The Money Pit. U-Drive Productions 1986.

Before watching the movie:

So a young couple makes a real estate investment to live their dream, and then everything that could possibly go wrong with that choice does. That sounds a lot like The Long, Long Trailer to me. Only this time it’s Tom Hanks and Shelley Long, and the house doesn’t roll. (Probably.)

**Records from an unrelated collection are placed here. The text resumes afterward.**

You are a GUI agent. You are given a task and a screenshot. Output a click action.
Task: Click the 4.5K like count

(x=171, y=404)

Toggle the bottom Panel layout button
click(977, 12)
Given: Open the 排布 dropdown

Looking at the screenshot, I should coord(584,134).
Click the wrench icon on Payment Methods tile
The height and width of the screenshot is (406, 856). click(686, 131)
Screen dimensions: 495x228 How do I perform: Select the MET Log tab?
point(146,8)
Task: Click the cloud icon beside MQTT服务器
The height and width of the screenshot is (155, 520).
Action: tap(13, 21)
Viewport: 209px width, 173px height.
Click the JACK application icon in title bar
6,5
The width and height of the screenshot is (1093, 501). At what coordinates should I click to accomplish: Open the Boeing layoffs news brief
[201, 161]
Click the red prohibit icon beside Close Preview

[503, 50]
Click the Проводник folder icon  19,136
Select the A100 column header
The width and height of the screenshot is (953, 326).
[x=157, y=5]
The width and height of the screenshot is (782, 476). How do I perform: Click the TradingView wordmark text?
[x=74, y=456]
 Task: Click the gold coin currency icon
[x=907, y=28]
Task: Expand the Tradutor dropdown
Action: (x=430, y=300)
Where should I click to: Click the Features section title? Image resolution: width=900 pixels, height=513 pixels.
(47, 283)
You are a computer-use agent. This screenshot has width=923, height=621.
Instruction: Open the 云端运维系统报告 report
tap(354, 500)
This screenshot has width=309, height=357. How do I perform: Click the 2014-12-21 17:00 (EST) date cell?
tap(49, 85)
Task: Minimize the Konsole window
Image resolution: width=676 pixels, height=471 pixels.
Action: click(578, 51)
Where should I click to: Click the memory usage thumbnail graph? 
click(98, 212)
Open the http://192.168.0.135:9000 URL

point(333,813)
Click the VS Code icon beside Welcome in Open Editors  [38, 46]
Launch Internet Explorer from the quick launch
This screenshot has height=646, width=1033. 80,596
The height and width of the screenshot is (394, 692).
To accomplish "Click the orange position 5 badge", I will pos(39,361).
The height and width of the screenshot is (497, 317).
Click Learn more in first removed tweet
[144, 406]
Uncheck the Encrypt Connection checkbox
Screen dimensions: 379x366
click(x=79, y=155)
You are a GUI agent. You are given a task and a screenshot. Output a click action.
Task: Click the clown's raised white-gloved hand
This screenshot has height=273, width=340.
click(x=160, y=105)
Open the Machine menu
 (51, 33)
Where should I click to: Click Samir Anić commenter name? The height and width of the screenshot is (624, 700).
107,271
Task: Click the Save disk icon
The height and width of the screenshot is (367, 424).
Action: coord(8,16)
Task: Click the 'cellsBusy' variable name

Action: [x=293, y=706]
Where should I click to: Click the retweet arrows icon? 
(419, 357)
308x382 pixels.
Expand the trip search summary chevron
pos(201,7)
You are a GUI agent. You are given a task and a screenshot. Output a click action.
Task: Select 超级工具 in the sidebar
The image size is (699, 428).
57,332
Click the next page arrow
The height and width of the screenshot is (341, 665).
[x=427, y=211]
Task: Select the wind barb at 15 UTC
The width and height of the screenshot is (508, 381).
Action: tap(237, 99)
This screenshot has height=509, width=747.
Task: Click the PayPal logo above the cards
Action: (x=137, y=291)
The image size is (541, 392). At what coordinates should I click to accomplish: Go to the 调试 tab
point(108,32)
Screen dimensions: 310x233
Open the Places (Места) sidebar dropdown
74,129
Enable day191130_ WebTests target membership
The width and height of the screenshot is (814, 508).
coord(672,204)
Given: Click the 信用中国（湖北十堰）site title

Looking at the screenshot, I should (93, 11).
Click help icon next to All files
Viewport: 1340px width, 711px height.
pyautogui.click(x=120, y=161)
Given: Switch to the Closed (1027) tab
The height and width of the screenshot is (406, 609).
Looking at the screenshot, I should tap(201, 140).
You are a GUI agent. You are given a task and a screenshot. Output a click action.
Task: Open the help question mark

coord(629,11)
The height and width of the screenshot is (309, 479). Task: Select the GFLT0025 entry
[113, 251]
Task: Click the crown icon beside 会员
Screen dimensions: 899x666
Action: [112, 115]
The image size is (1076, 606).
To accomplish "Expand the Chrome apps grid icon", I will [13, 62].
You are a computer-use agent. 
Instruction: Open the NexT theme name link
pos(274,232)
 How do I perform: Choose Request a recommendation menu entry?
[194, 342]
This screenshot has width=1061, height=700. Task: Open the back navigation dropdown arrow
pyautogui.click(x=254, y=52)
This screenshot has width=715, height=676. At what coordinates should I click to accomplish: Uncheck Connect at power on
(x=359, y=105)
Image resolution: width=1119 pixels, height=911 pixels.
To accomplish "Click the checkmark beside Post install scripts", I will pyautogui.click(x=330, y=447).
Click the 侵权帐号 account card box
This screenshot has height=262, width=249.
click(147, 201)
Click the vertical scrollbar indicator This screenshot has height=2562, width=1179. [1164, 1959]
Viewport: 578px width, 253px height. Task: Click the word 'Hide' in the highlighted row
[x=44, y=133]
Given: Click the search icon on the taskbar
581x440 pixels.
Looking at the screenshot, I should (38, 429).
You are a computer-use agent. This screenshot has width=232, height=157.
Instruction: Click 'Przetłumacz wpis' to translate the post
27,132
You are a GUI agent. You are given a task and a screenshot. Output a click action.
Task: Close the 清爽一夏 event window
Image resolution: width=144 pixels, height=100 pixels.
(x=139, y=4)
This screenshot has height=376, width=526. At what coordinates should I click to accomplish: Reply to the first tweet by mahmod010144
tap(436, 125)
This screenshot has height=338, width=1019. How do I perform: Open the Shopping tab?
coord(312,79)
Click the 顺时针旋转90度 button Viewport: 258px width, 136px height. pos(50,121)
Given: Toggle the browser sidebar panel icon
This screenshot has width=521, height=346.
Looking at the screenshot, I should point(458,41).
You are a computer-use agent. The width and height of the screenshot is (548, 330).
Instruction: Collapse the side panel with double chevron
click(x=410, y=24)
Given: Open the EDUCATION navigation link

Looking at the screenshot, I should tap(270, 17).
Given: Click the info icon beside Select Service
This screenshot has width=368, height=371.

Unlike that movie, a lot of the problems turn out to be disastrous unexpected costs, rather than just ruining their marriage, which probably happens too, because money is the top reason couples fight.

After watching the movie:

Walter is completely broke because his father stole millions from the law firm and fled the country. His girlfriend, Anna, a professional classical musician, has never put in a day’s hard work in her life, and is also completely broke. Unexpectedly booted from her ex-husband/conductor’s apartment early, they have to find a place to live in New York in under a week. Good fortune seems to have come their way though, when they get referred to a million-dollar house the elderly owner needs to sell fast for $200,000 cash. There’s some minor fix-ups that need to be done, but it’s a beautiful house, and Walter and Anna make the deal, scrounging up loans and going in as equal financial partners. But as soon as they move in, the house begins to crumble underneath their feet, usually literally. All the reputable contractors know the house’s reputation and refuse to go near it, so Walter has to hire the Shirk Brothers to make the necessary repairs. As “two weeks” turns into months of their home terrorizing them, only the strength of their relationship sees them through, until even that begins to fall apart.

Most of the attention of the movie is given to wacky things happening because the house is falling apart or the contractors are a pain. The plot is mostly a device to do physical comedy. Eventually, an emotional curveball comes in to motivate the crisis that every story needs to have resolved, but that complication that blows up their relationship is resolved as easily as it’s introduced. Because just like their fight isn’t really about the relationship, it’s about their frustrations about the house, the movie is really about the house too. Which is why it’s a little unfortunate the biggest slapstick sequence that seems like it should be a major setback is forgotten as soon as the audience stops laughing.

The couple moving to a house way out of the way and finding it needs a lot more work then they expected reminds me of the beginning of Do Not Disturb,  before it makes a few 90 degree turns. There’s even a scene where the wife is scared by a wild animal living in the house in both. Apparently though this is based on a completely different vintage movie that is probably about as recognizable in it as Do Not Disturb and The Long, Long Trailer.

This movie promises worst to even worse turns of fate and prop/slapstick comedy, and that is exactly what it delivers. Even if it’s to the point of having a thin plot, you paid to see Tom Hanks dangle from what was a staircase a minute ago, and that is exactly what you receive.